Когда появился новый цирюльник, граф больше не двинулся с места, просто увядал, как ипомея после восхода солнца. Но вы никогда не увидите более расстроенного человека, чем Эбенезер Диллавей.
"Но что это значит?" говорит он, отчасти дикий. «Почему бы тебе не снять эту штуку с его ноги?»
«О, - говорит Питер, - он растягивал мою педаль в течение последнего месяца или около того; Не понимаю, зачем мне пинать, если он какое-то время тянет за собой. Видите ли, - говорит он, - это так:
«С тех пор, как его милость снизошла до того, чтобы придать славу своего лица этой скромной крыше, - говорит он, - у меня в памяти застряло то, что я видел это лицо где-то раньше. . Накануне вечером, когда мы говорили о пустяках, связанных с бритвой, и великий лама здесь, - так он называл графа, - рассказывал подробности о том, как он вырезал своих друзей, это промелькнуло у меня там, где я это видел. Пару лет назад я продавал бесхитростным сельским аптекарям, прилегающим к Скрэнтону, штат Пенсильвания, вкусную и счастливую комбинацию под названием «Доктор. «Electric Liver Cure» Балджера, «то же самое, что-то вроде электрического света для тенистой печени, так сказать. Я разместил свою штаб-квартиру в Скрэнтоне, и там мои волосы были коротко подстрижены, а подбородок разглажен в аккуратной, но яркой парикмахерской, которой руководил мой друг Спагетти и мой не менее уважаемый друг граф.

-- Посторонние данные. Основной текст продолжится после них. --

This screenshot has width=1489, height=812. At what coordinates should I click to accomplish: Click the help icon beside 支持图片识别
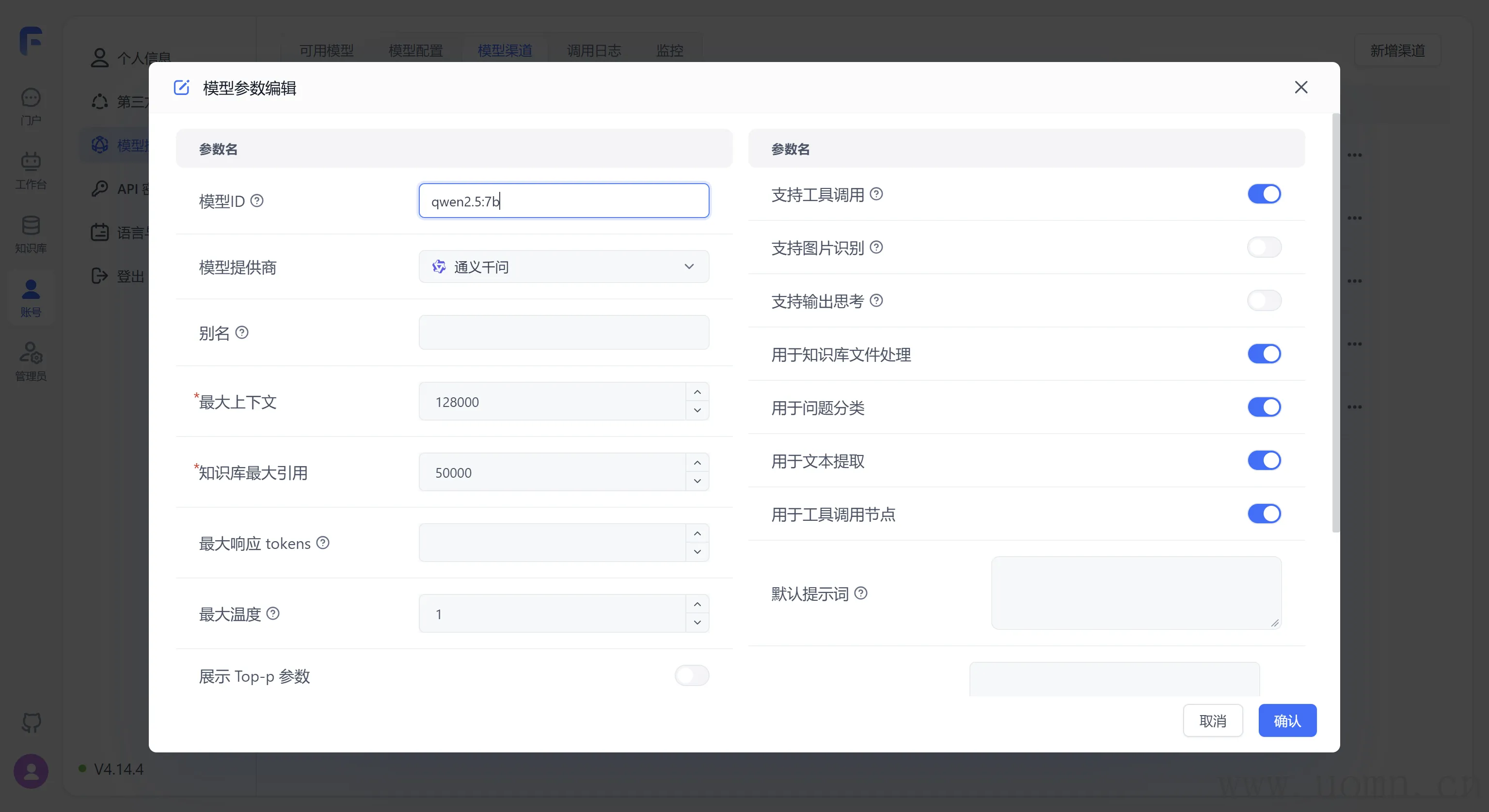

«Итак, - говорит Питер, как всегда, улыбаясь и невозмутимо, - когда все это вернулось ко мне, как говорится в песне, я отправился в Скрэнтон в сопровождении фотографии его светлости. Мне посчастливилось найти макароны в том же старом магазине. Он сразу узнал классический профиль графа. Похоже, его величество незадолго до этого выиграл в лотерею несколько сотен и бросил парикмахерскую. Я полагаю, он читал в газетах, что линия имитации счета была стильной и прибыльной, и поэтому он примерил ее. Возможно, - небрежно говорит Браун, - он думал, что женится на какой-нибудь богатой девушке. Есть такие глупые отцы, судя по бумагам, которые, как он, готовы продать своих дочерей за соответствующую бирку на упаковке.
Старик Диллавей скривился, словно съел что-то невкусное, но промолчал.
«Итак, - говорит Питер, - мы со спагетти пришли в Старый Дом вместе, он побрился по двенадцать за человека, а я расставил ловушки и так далее. Это хорошая ловушка, - кивает он, - я купил ее в Бостоне. Зубы у меня подпилили, но продавец сказал: «Он держит лошадь. Я оставил лестницу у окна его светлости, думая, что она может пригодиться после того, как увидит своего друга в другие дни, особенно когда задняя дверь была заперта.
«А теперь, - коротко и резко продолжает Браун, - давайте поговорим о деле. Посчитайте, - говорит он, - вы вернулись в книги примерно на шестьдесят с лишним лет за старые домашние удобства. Половину отрежем и спишем на рекламу. Вы хорошо рисуете, как сказал мужчина про трубку. А вот с остальными тридцатью придется потренироваться. Раньше ты брился, как птица. Я дам тебе двенадцать долларов в неделю, чтобы ты скупился на макароны и стряхнул постояльцев.
Но Диллавей выглядел встревоженным.
«Послушай, Браун, - говорит он, - я бы этого не сделал. Я оплачу его счет за питание и дорожные расходы, если он освободится сейчас. Кажется, сложно заставить его бриться после того, как он здесь был таким большим артистом.
Я сразу понял, что такая аранжировка подходит Брауну первоклассно и является именно тем, над чем он работал, но он делал вид, что ему это неинтересно.
"Ой! Я не знаю, - говорит он. «Я бы предпочел быть настоящим парикмахером, чем графом. Но что угодно, чтобы угодить вам, мистер Диллавей.
Итак, на следующий день в «Старом доме» пропал дворянин, и все, что нам нужно было запомнить, это сундук, полный кирпичей. А Питер Т. Браун и «королева» отдыхали в Гнезде влюбленных; а новый итальянец был занят в парикмахерской. Он тоже мог бриться. Он побрил меня без рывков, и мое лицо тоже не плюшевое.
А еще до окончания сезона было объявлено о помолвке. Старый Диллавей, учитывая, воспринял это довольно хорошо. Ему нравился Питер, и то, что у него не было денег, не в счет, потому что у Эбенезера хватило на всех. Старик сказал, что надеялся на зятя, достаточно сообразительного, чтобы управлять «Объединенными магазинами» после его ухода, и это выглядело, сказал он, так, как будто он его нашёл.